I've had luck turning receiver off then hitting select to bring it back from the screen saver and quickly moving where I want.


----------



## skyviewmark1 (Sep 28, 2006)

Just hit menu.. Then 1 for guide and then scroll guide to whatever channel you want


----------



## david803sc (Jun 22, 2006)

I was watching Miami vice on Cinemax HD at the time, which is on the 129 I lost signal too, my 129 is usually around 60 on that transponder with the new signal strength meter, when I lost signal I check the meter and it was gone and than slowly started fading up from 0, I didn't check any other satellites as I assumed it was 129 a 129 problem.


----------



## P Smith (Jul 25, 2002)

I can tell from a screen of spectrum analyzer - signal was there, but instead of shape of bell or straw hat for each tpn, it was flat all the way in 500 MHz sweep ! Well actually there was one step down from first 5 tpns at higher level to rest of 27, but practically those hi freq tpns was low 10 dB, but was flat also.


----------



## HDTVFanAtic (Jul 23, 2005)

TNGTony said:


> No, they don't.
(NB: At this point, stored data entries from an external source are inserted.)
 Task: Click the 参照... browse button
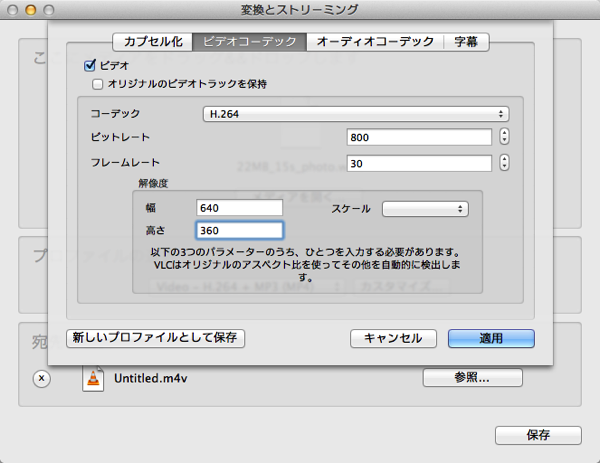[472, 377]
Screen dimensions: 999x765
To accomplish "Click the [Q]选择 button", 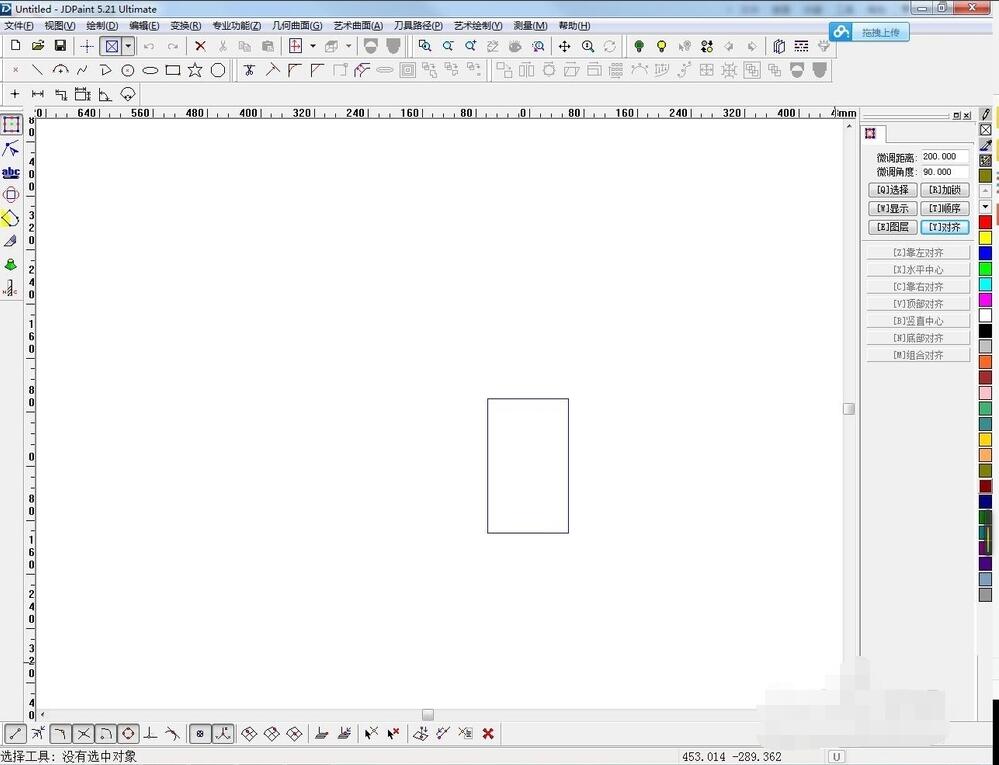I will [x=892, y=190].
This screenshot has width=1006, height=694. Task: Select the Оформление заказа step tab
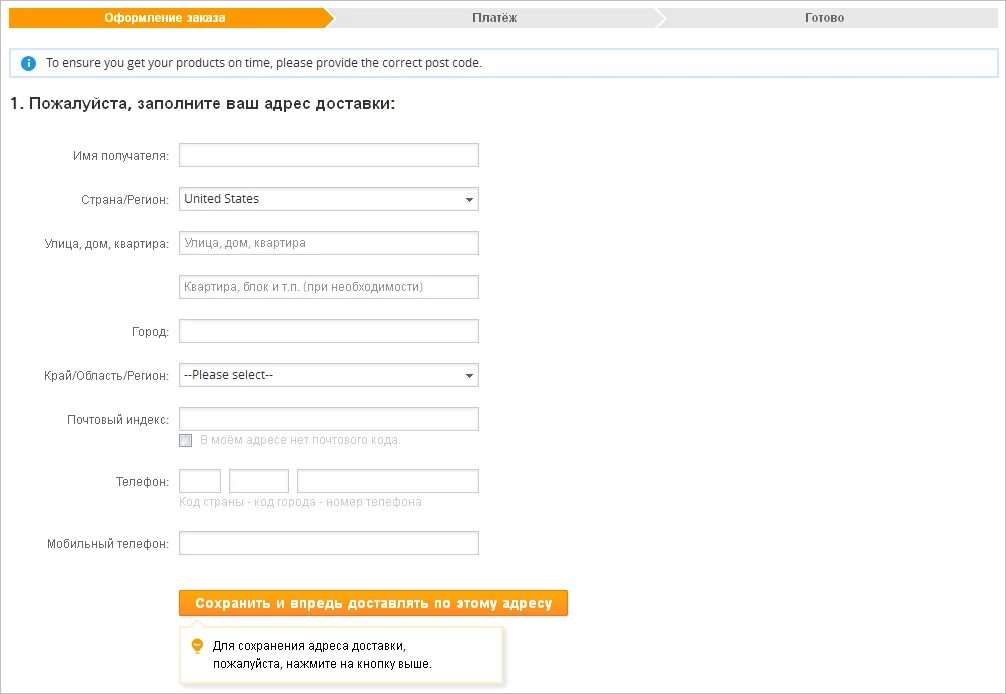click(165, 18)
The other uplink centers are for spot beams and in case catastrophic failures. And in those cases the switch-over would likely take longer than the storm passing over Cheyenne.
> 
> See ya
> Tony


Gilbert, Arizona can go live and yes it is redundant.


----------



## HDTVFanAtic (Jul 23, 2005)

P Smith said:


> HDTVFanAtic - clean up your PM box, man !


tag, your it.


----------



## samhevener (Feb 23, 2006)

I would like to know what really caused the outage. Was it a uplink problem? Downlink problem? Even after reading all the messages, I still have no idea as to the REAL cause.


----------



## TNGTony (Mar 23, 2002)

The real problem was weather. If a storm is severe enough it blocks the signal dish sends from Cheyenne to the satellite. When the satellite sees no signal it shuts down the transponder until it receives signal again. Call is uplink rain-fade.  It happenes at least once a year but rarely more than a few of times a year. It has to be a doozie of a storm over just the right spot.
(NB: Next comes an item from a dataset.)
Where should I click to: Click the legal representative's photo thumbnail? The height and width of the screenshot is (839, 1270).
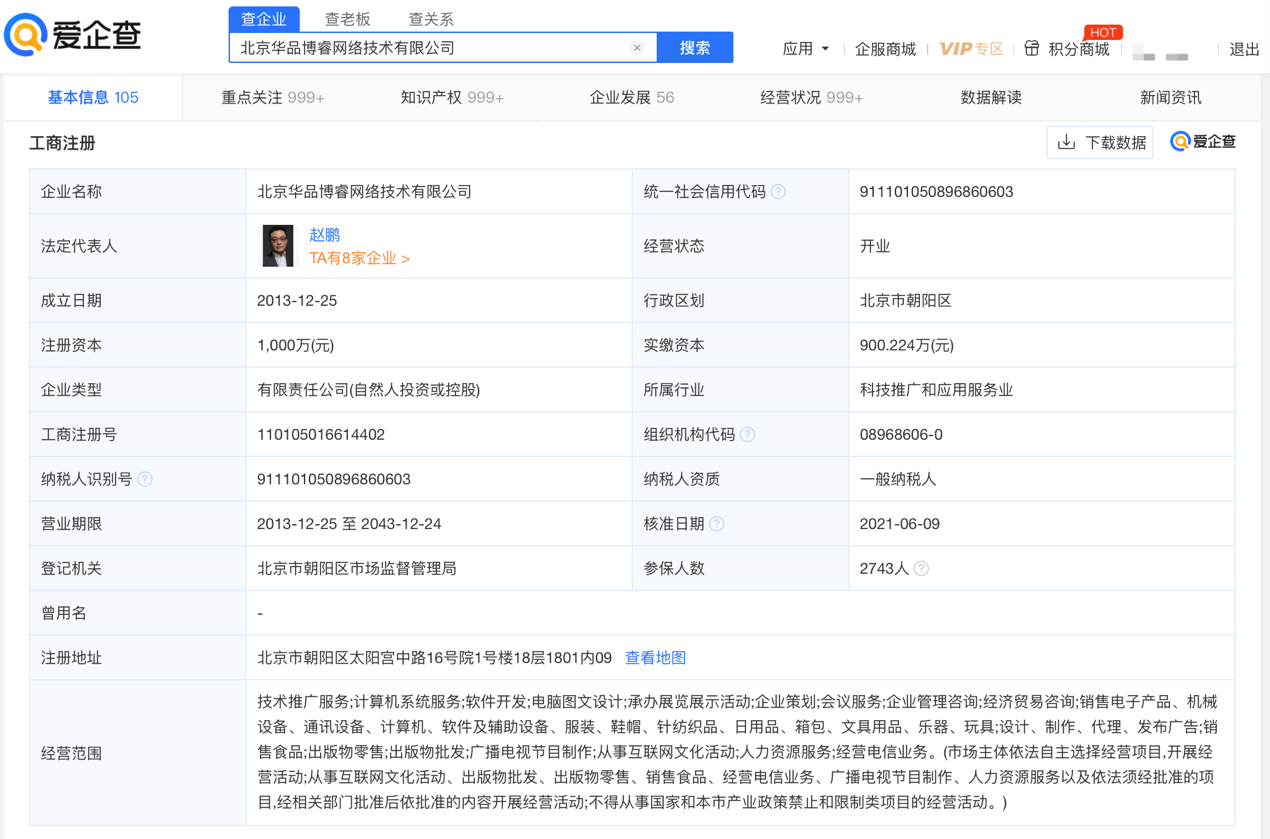click(277, 245)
The redundancy availabe at Gilbert (or other uplink centers) is not available with a flick of a switch so they just ride out storms like this. The outage lasts less than a few minites most of the time but it sends everyone into a tizzy! 

Dish knows when this happens and they should have a way to automatically update their web page and add a recorded message to the phone line. "You may be experiencing a temporary loss of signal. We apologize. The signal will be restored shortly."

That would quell the panic! 

See ya
Tony


----------



## Mikey (Oct 26, 2004)

samhevener said:


> I would like to know what really caused the outage. Was it a uplink problem? Downlink problem? Even after reading all the messages, I still have no idea as to the REAL cause.


P.Smith cleared it up. The satellite signal was there, but it didn't have any programming data. Therefore, it was an uplink problem.


----------



## JohnH (Apr 22, 2002)

Storms in Cheyenne seem to be happening more often in recent years.

If the signal was there with no programming, then the problem was most likely caused by Lightning at the uplink center.


----------



## P Smith (Jul 25, 2002)

"it shuts down the transponder until it receives signal again".

Tony, actually a signal was there, wasn't shuts down completely, just no data in stream. By the picture I would say - the signal wasn't modulated that time.


----------



## SnoopyToeTag (Aug 14, 2007)

My installer had left about an hour before the trouble started, so I was a bit freaked out when I started getting error messages. I'm glad that it was a system-wide glitch, rather than a problem with my install.


----------



## ndcart (Aug 15, 2007)

I had all the same problems as everyone else. Funny thing is, they are happening again right now! Anyone else, or is my equipment jacked? I just had a 722 installed this past Saturday.


----------